Mr. Walz did not help his case with an uneven debate performance in October, or by telling inaccurate anecdotes, including that he had been in Hong Kong during the Tiananmen Square massacre 35 years ago, which he later acknowledged was not true.
Still, Mr. Walz’s supporters said they did not understand why the race remained so close so late in the game — not when Mr. Trump is a felon and has been escalating his violent, angry rhetoric. Monica Whatley, 35, an immigration advocate who watched Mr. Walz speak at a rally in Columbus, Ga., said she believed the Democrats’ lack of traction was in part because they had been so divided. She said that even her own loyalty was being tested by her disappointment with the party’s handling of immigration policy.
Yet, she was heeding Mr. Walz’s calls to pull together in the face of what she saw as a more dangerous force: Mr. Trump. “I am going to try to unite and be a team player, but I am not happy about it,” she said.
In his final days on the campaign trail, Mr. Walz emerged from the bubble wrap armed with a stockpile of zingers and with his daughter, Hope, at his side. He has hit multiple cities a day, slapping backs with bar patrons and huddling with voters in buzzing coffee shops and union halls.
If Mr. Walz has not won over male voters handily, he still draws plenty of women and young people, who often wear what became one of the year’s most popular Democratic merch items, a camouflage cap emblazoned with the Harris-Walz logo in neon orange. Vivian Jones, 50, a real estate agent in Charlotte, N.C., said at a Walz event in Atlanta that she did not believe Mr. Walz’s positivity was enough to counter the falsehoods about Ms. Harris or the hostile ideas Mr. Trump was letting percolate online and in society, but that it was needed, nonetheless.
“I’m very nervous for me, my family, and just democracy altogether,” she said.
The chances of a vice-presidential candidate delivering a battleground state are remote. But running mates can make a difference in shaping how people perceive the candidate at the top of the ticket.

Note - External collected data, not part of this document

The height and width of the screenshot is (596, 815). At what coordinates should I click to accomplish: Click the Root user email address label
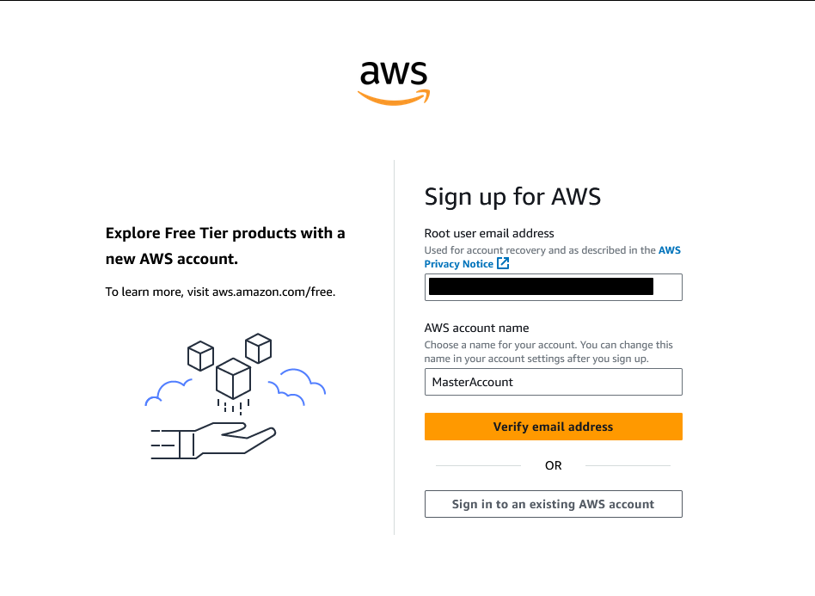click(x=489, y=234)
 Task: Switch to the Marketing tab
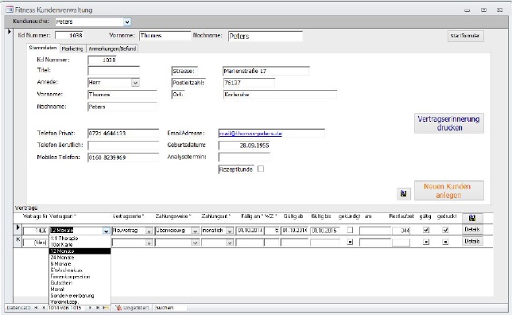coord(72,49)
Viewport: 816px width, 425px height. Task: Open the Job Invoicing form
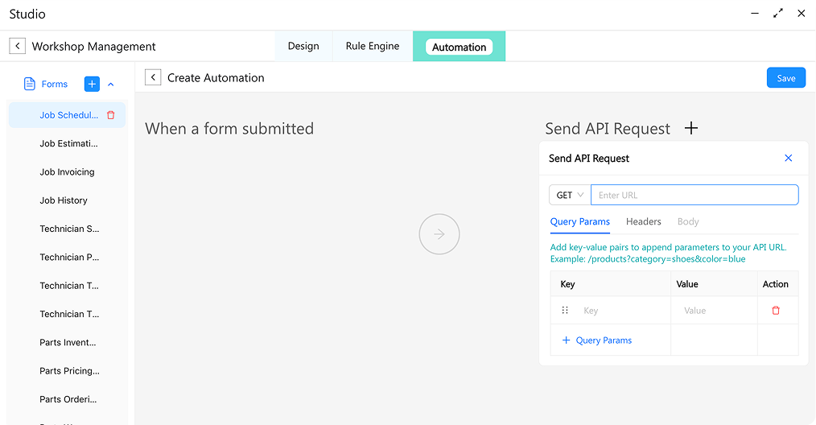(68, 172)
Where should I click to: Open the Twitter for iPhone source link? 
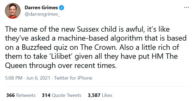click(x=73, y=78)
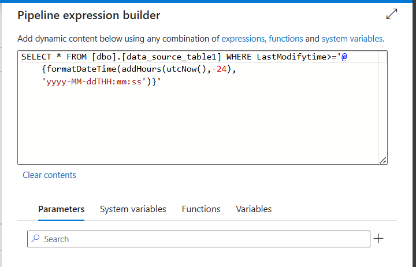This screenshot has width=416, height=267.
Task: Click the 'yyyy-MM-ddTHH:mm:ss' format string
Action: click(x=91, y=80)
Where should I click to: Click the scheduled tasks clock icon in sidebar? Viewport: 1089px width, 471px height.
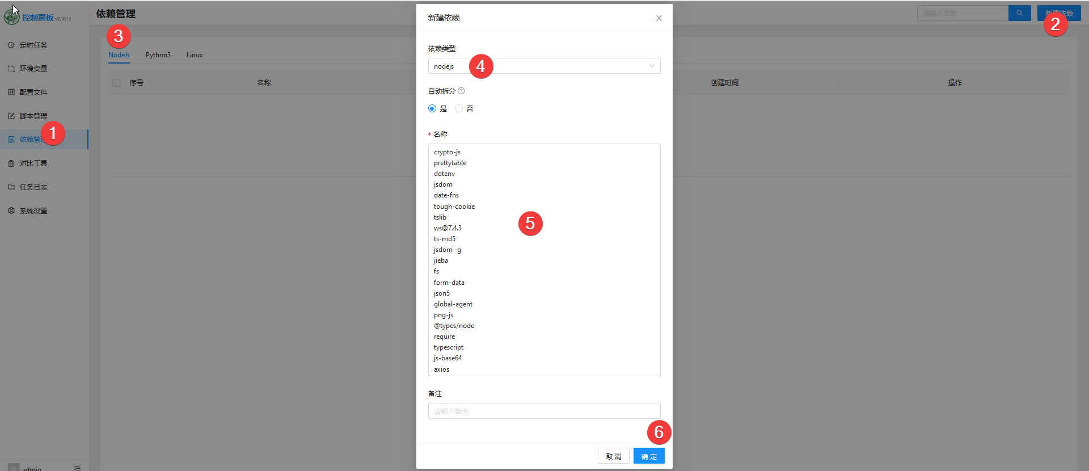click(11, 45)
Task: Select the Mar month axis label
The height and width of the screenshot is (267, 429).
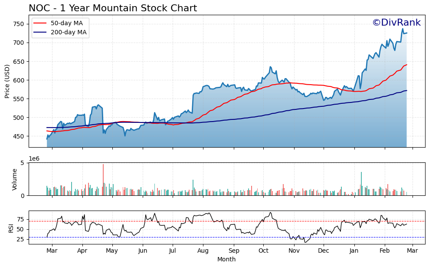Action: pos(52,251)
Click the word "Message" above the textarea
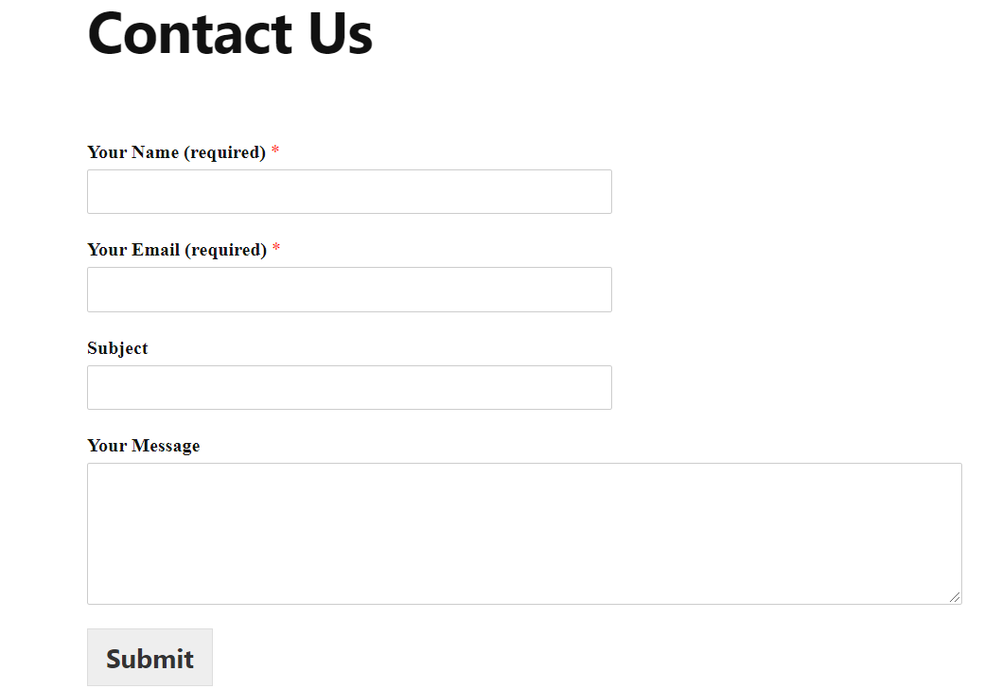The height and width of the screenshot is (689, 984). pos(166,446)
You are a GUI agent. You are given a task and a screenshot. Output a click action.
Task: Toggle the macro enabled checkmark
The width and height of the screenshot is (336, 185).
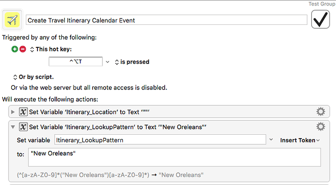click(x=320, y=20)
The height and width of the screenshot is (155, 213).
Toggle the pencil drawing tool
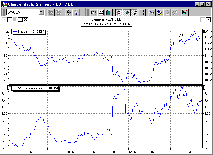(134, 12)
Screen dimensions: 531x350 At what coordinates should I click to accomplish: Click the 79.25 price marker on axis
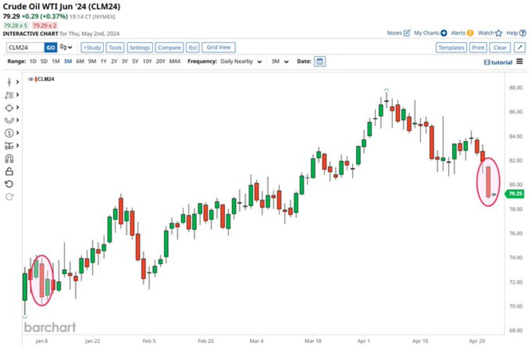515,194
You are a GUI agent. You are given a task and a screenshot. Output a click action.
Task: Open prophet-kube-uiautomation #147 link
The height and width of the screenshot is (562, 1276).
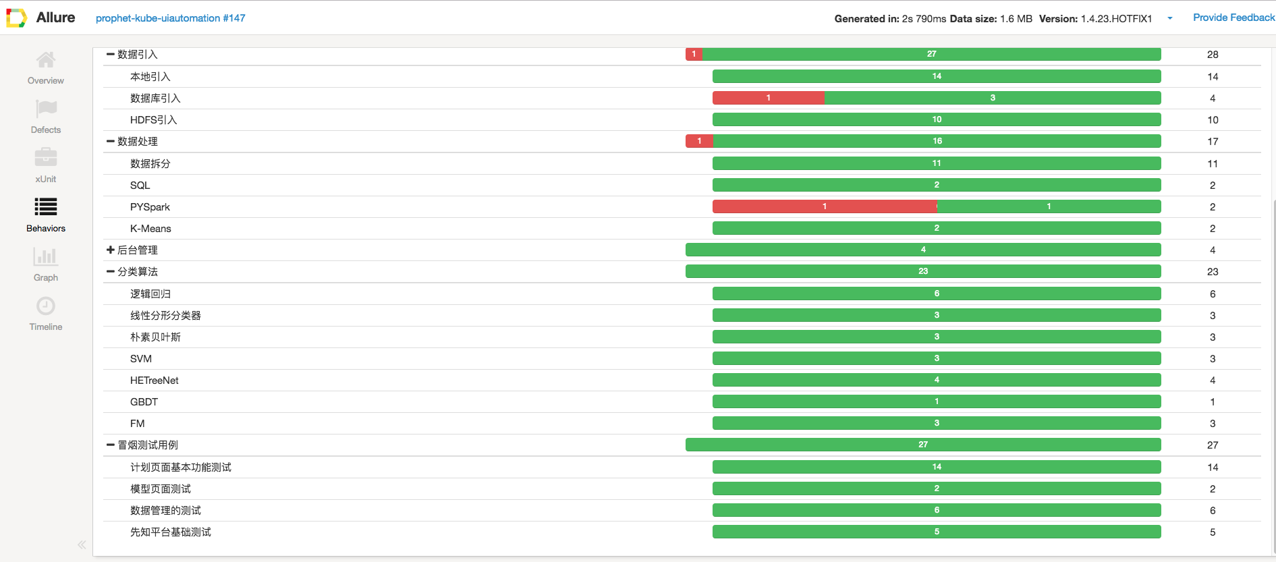point(170,18)
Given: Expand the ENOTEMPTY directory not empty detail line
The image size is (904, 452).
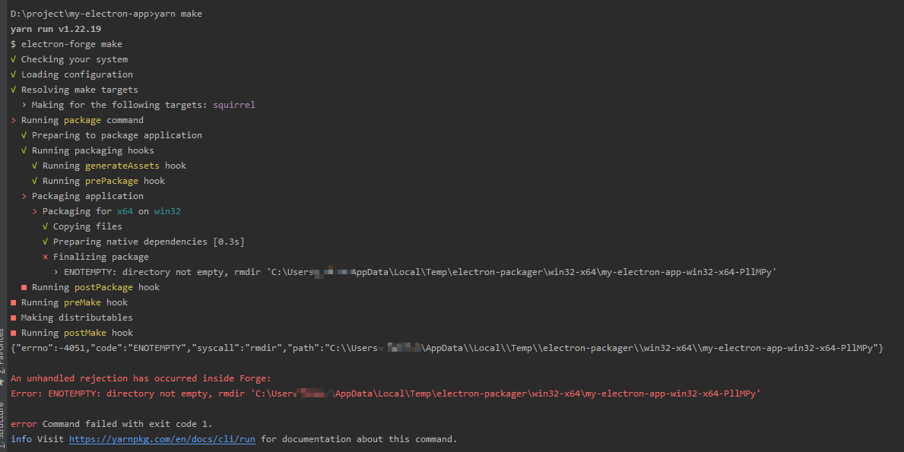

In this respect, Mr. Walz has been consistent, emphasizing Ms. Harris’s credentials, her life experience and the barrier-breaking potential of her candidacy, something she does not tend to mention herself.
“Kamala Harris has done everything we could ask of her,” he said, warming up canvassers preparing to knock on doors on Sunday in an Atlanta suburb. “Now it’s our turn to get her over the goal line.”
On a rally stage later that day, the coach-candidate clapped his hands and closed his speech with a booming shout: “Win it for America, Georgia, let’s go!”